REQUIREMENTS = Gather every line below that contains the string "width", and copy each one. Matching is case-sensitive.

╭─ SOURCE DATA

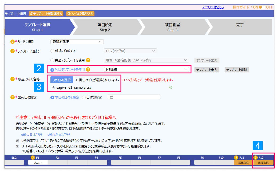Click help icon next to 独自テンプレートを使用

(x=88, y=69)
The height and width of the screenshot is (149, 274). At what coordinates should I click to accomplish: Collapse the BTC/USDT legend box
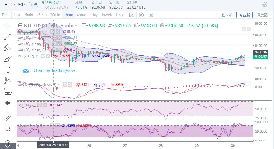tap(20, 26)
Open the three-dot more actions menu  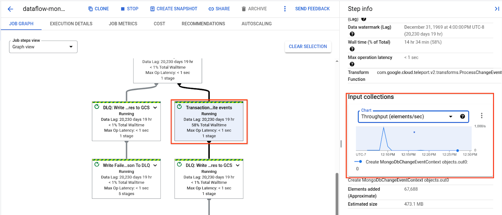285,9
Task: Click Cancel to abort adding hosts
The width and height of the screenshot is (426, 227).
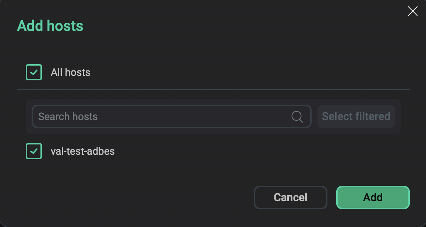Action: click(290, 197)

╰─

TASK SOLUTION =
The height and width of the screenshot is (149, 274). At what coordinates should I click to accomplish: Collapse the BTC/USDT legend box
The width and height of the screenshot is (426, 227).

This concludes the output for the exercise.